Me voici donc fouettant sous la pluie de l’automne montagnard les bourrins de ma peu diligente bagnole que je dois garer de toute urgence sur le talus en raison d’une explosion suspecte à l’arrière. Rien de grave, juste un vieux pneu qui vient d’éclater. Ce léger contretemps me fait arriver en retard sous la tente plantée à l’entrée du village. Pourquoi c’est plein d’indiens ? s’étonne ma fillette qui, dès son plus âge, m’a toujours accompagné dans ce genre d’équipée. J’en avise un, roulé dans une veste “trappeur”, qui se trouve être de l’organisation. Oui, je suis en retard. Bon, je n’ai qu’à m’installer entre ces deux-là (le magnétiseur et la viticultrice bio) qui s’étaient un peu trop vite réjouis de se répartir un espace supplémentaire à l’oeil. Leur accueil est aussi chaleureux que les courants d’air musardant au milieu des pots de miel, du tissage, du rotin, des bougies parfumées, des jouets en bois, des carottes, des patates, des pommes et de tout le bataclan 100%100 bio et naturel auquel s’ajoute maintenant le papier probablement chloré de mes bouquins. À côté, le magnétiseur n’a pas à se forcer pour sa démonstration de baguettes de sourcier car l’eau est partout, sous forme de grosses flaques de couleur café au lait dans lesquelles la progéniture néo-rurale se fait un plaisir de sauter à pieds joints. Mes couvertures blanches les plus exposées ne résistent pas longtemps à ces danses rituelles. Un gros barbu en train d’éplucher des rondelles de saucisson bio a laissé ses empreintes sur les autres. Je renifle une drôle d’odeur, légèrement ammoniaquée, dans les mêmes dominantes que celle des raffineries de pétrole de Feyzin mais moins concentrée. À cet instant, la sono informe exposants et public qu’une énorme marmite de soupe bien chaude les attend non loin de mon stand. Je m’approche du chaudron. Pas de doute, l’odeur, c’était ça. Juste à côté, on vend de bons gros sandwiches à la terrine végétale confectionnés dans de beaux pains de campagne. Le hic, c’est la couleur de la terrine, verdâtre, comme la soupe. Un s’il vous plaît, mais sans terrine. Oui, oui, juste le pain. Merci.

**DONNÉES EXTRAITES:**
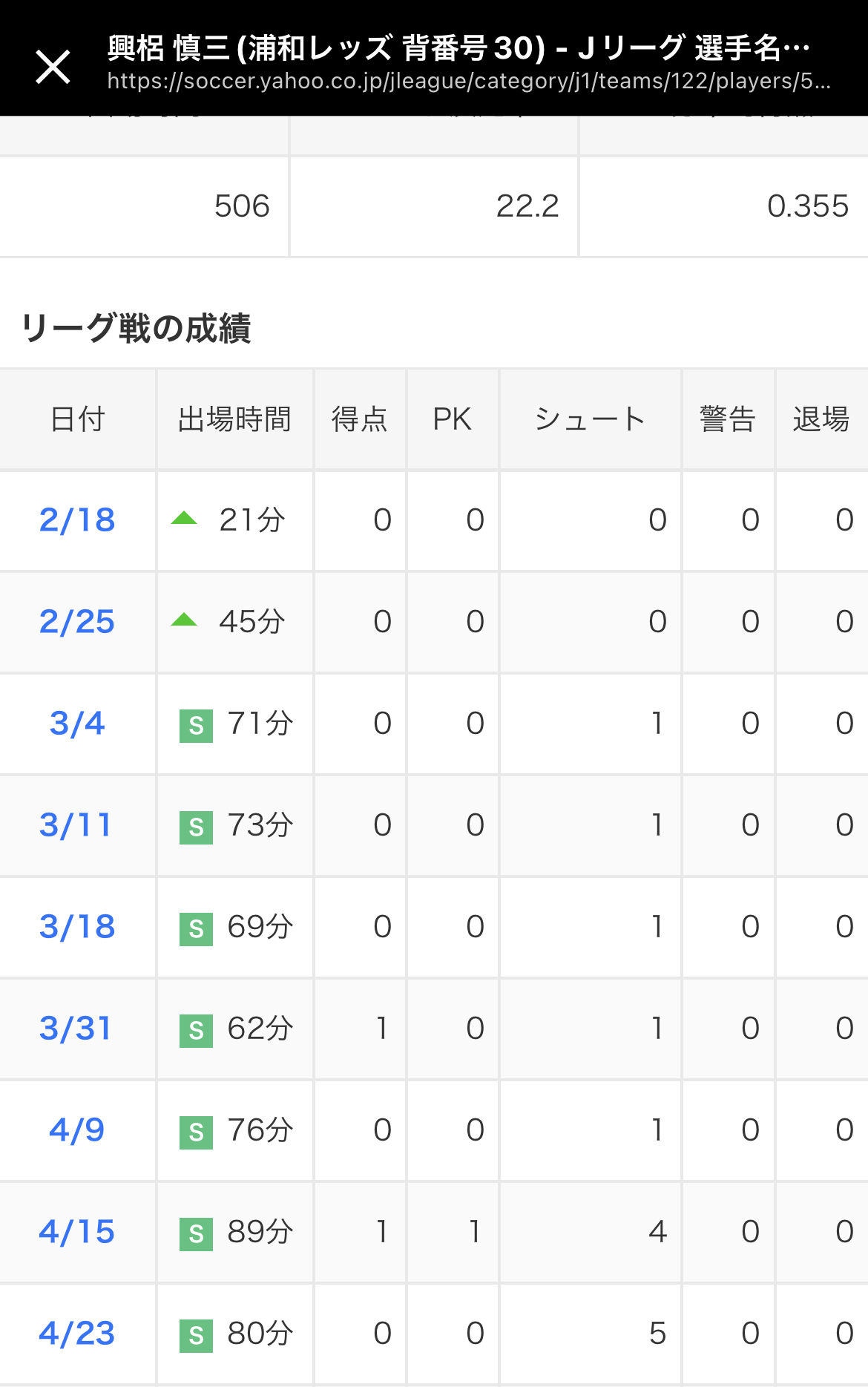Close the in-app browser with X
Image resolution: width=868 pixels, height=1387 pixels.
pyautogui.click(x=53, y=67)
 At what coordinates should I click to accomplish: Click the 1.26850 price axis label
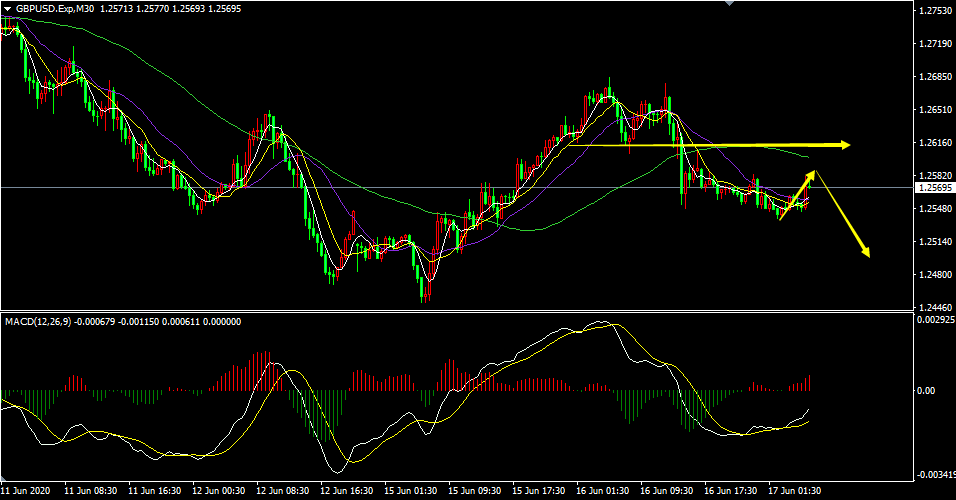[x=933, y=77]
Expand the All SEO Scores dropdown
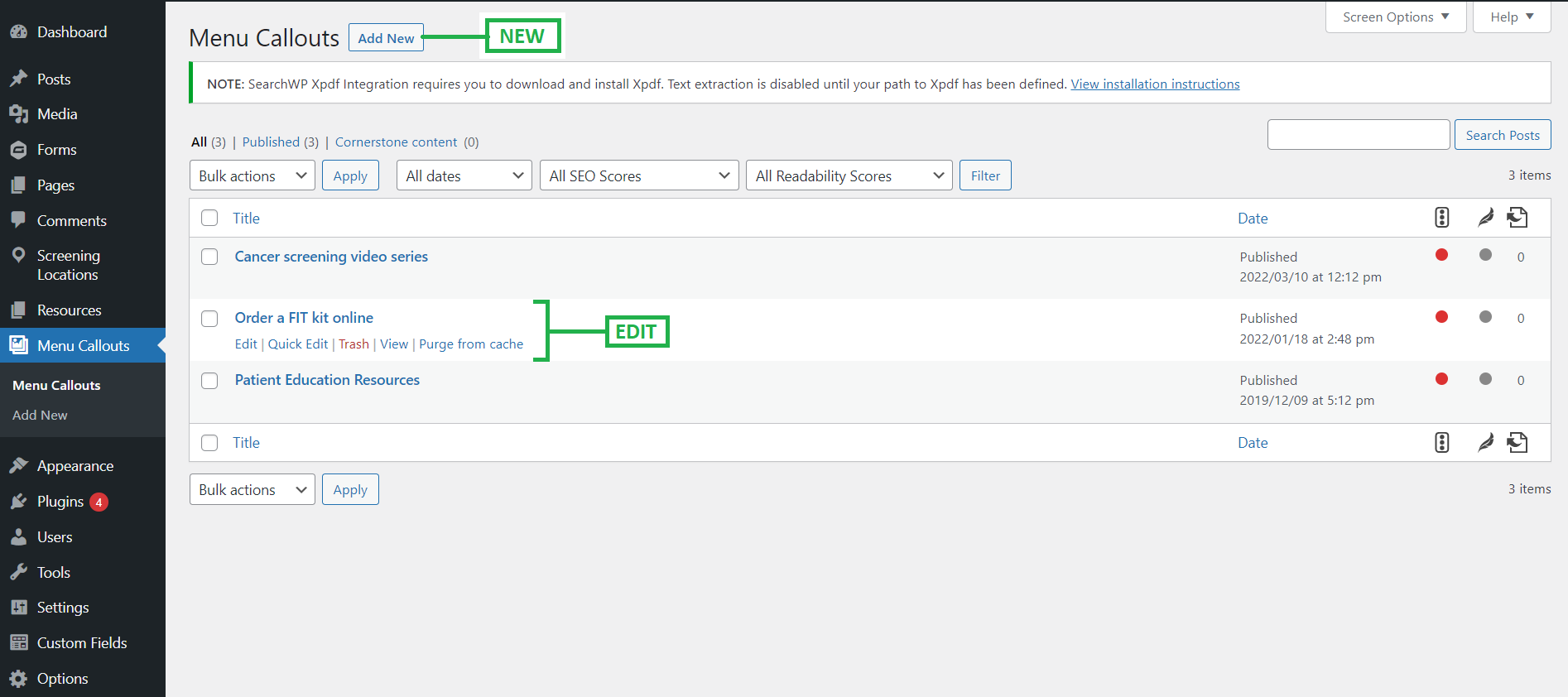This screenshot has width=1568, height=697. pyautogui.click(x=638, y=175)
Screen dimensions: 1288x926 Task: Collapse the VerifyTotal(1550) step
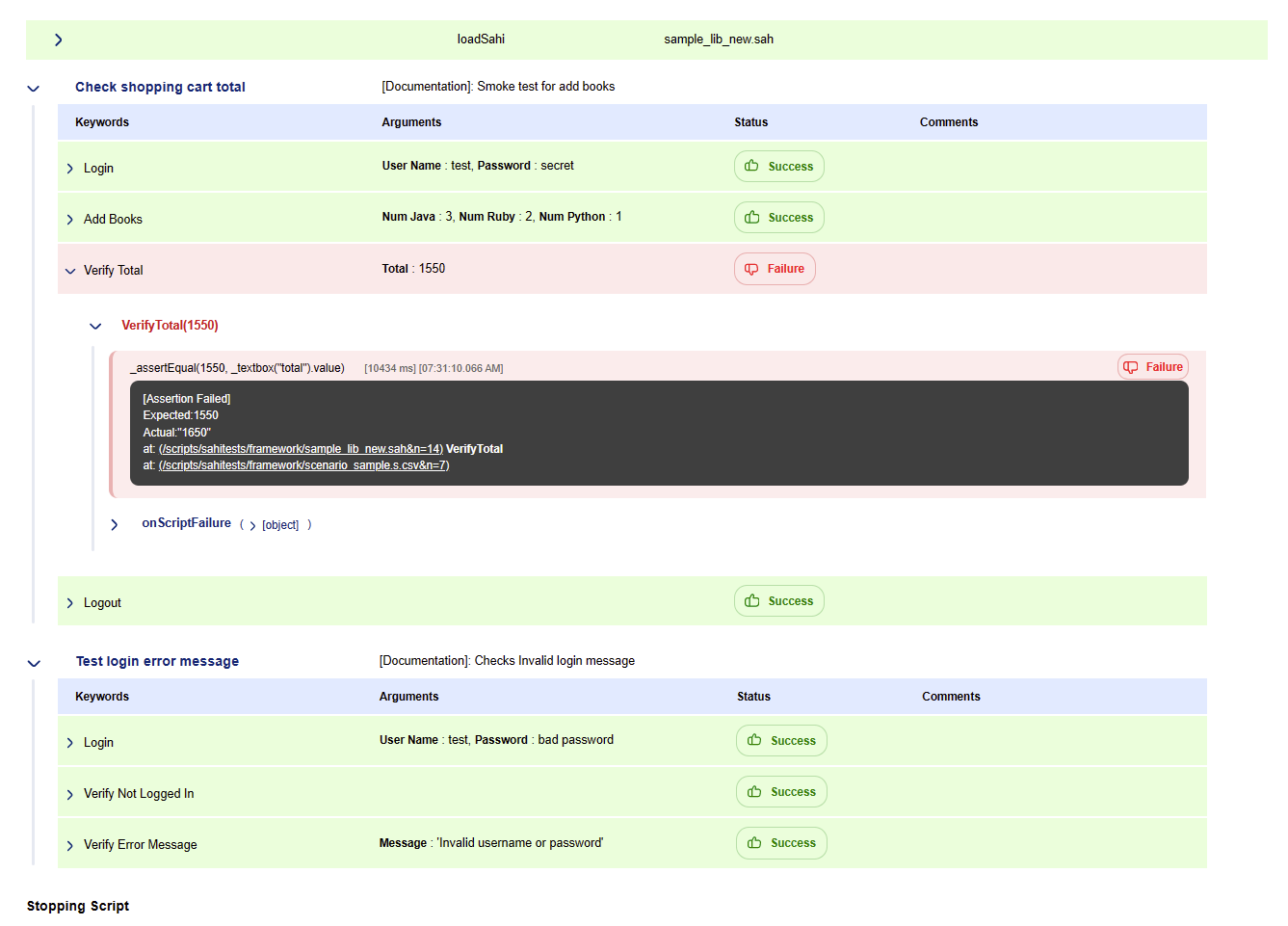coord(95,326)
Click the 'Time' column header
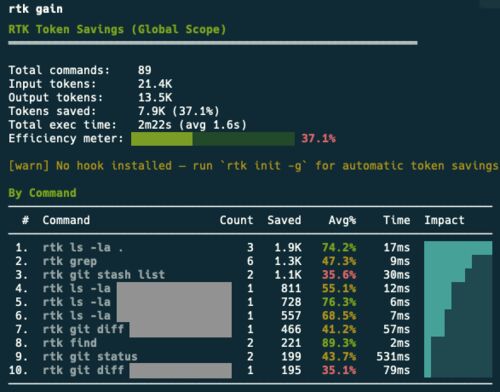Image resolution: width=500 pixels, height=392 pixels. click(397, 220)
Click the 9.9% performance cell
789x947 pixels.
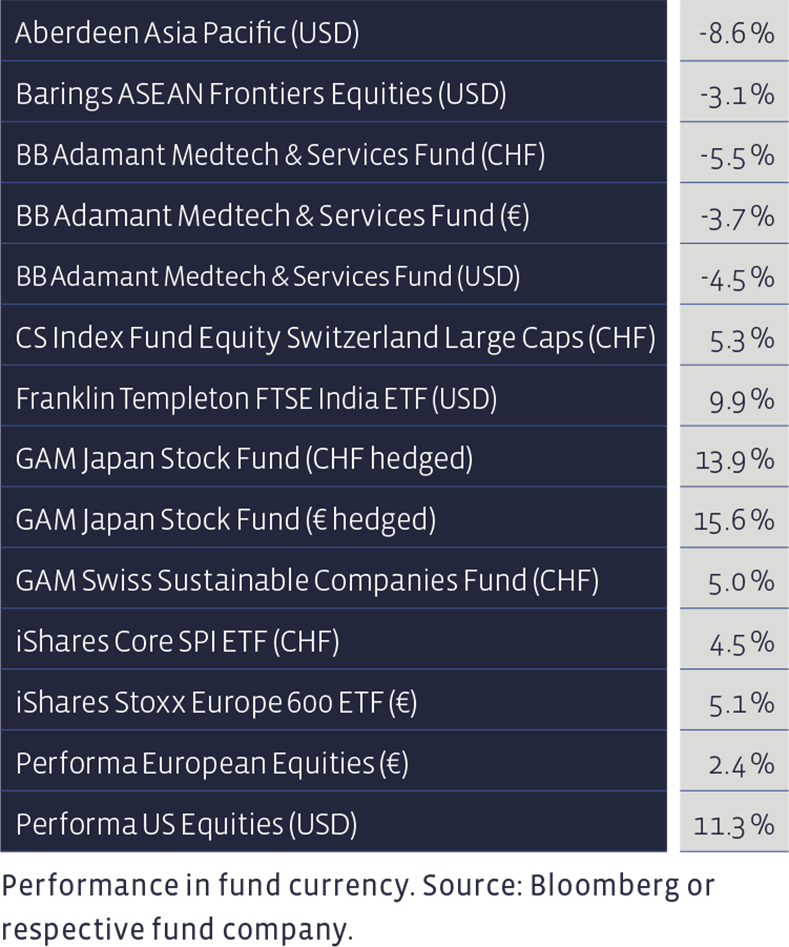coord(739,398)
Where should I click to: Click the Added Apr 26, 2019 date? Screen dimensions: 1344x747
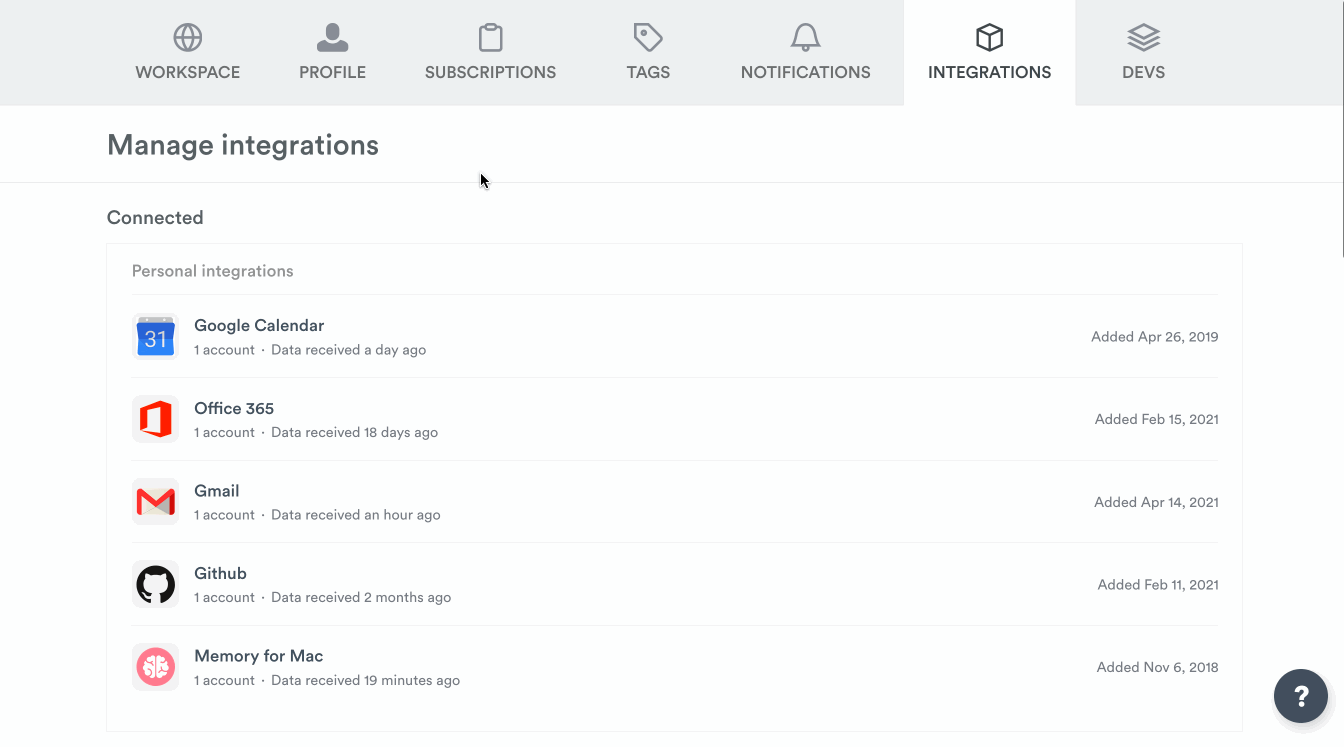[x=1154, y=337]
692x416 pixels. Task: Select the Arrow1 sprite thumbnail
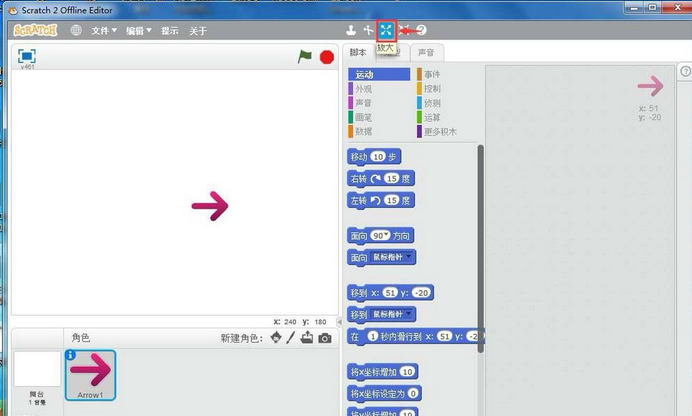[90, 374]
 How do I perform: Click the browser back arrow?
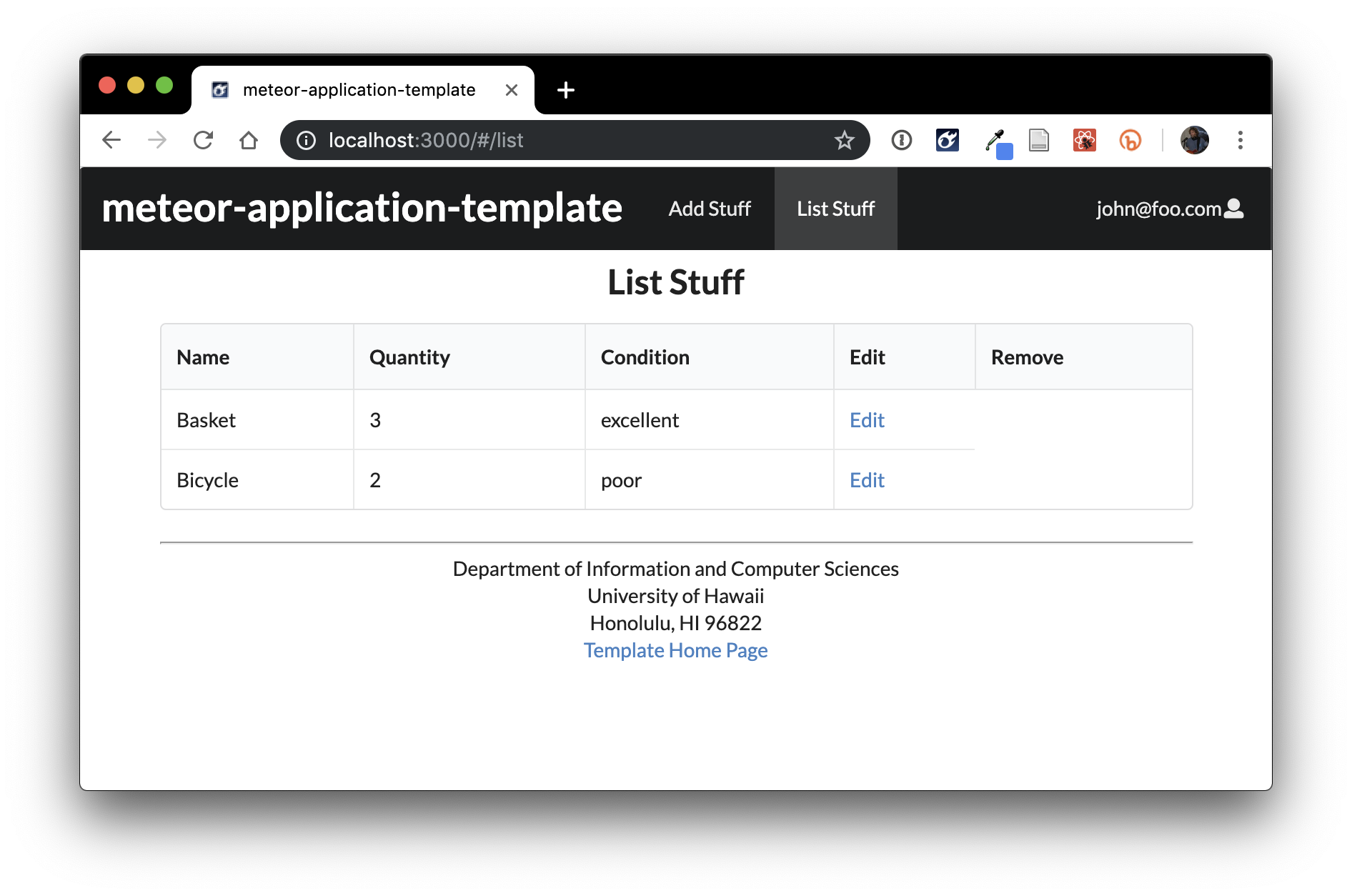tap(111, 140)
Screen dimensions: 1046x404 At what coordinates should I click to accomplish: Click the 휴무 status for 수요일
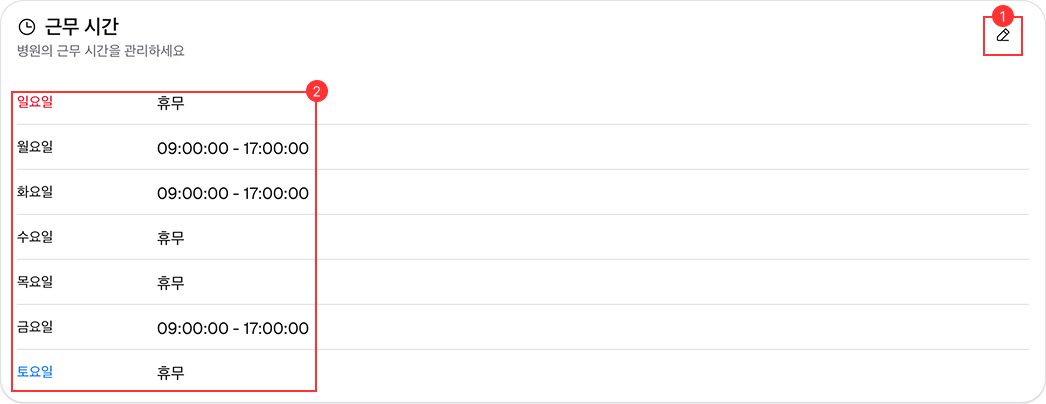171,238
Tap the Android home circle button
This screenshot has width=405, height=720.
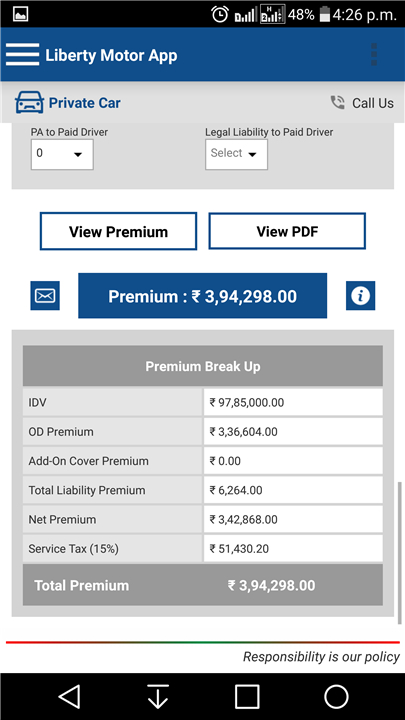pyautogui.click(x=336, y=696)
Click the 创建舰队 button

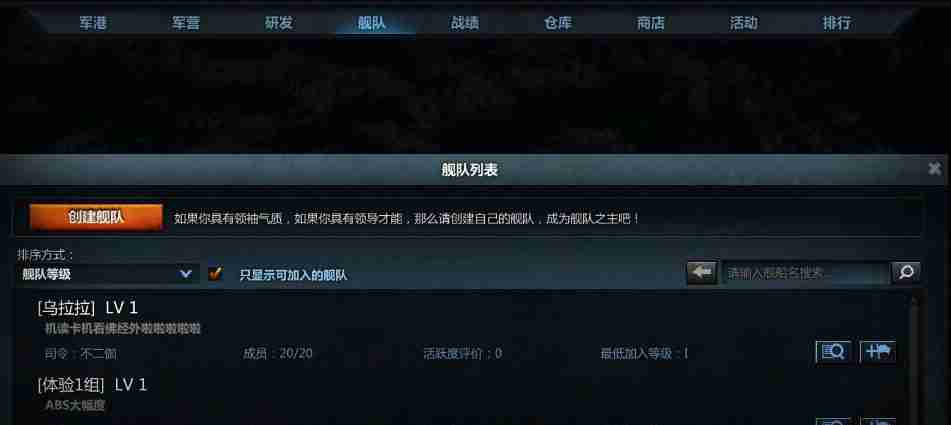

**CONSIGNE:** Poursuivez le récit de la foire bio sous la pluie à partir de sa dernière phrase.

**RÉPONSE PROPOSÉE:**
Retour à mon stand. Pour chasser ma nostalgie d’un hot-dog avec frites mayonnaise, je décapite un Montecristo bien corsé dont les volutes assez brutales domineront, je l’espère, les relents vespasiens de la marmite encore fumante et gargouillante. Mais après quelques bouffées, je vois se pâmer la viticultrice bio visiblement allergique au havane mais pas le moins du monde incommodée par les fumées d’autres substances qui nous ont caressé les narines toute la matinée. Au milieu de l’après-midi, un jeune homme à lunettes rondes, enveloppé dans une ample pèlerine noire s’approche des livres, feuillette, en choisit un et demande une signature. Au moment de régler, il fourrage dans les plis de sa pèlerine et laisse tomber le bouquin dans la gadoue. Sprouitch ! “Cadeau”, lui dis-je avec fatalisme, et il s’éloigne, dépité mais soulagé.
À l’extérieur, la bise a rincé tout le ciel. À l’intérieur, elle a congelé mes rapports de voisinage avec le sourcier-magnétiseur et la cigarophobe. Mieux vaut plier, surtout s’il vient aux marmitons l’idée de remettre une tournée de leur soupe. Quant aux prochains rendez-vous avant la Foire de Francfort, (la Brocante des Vers et la Kermesse du Pied), ma foi oui, je veux bien mais à une condition : vin chaud et saucisse-frite à volonté.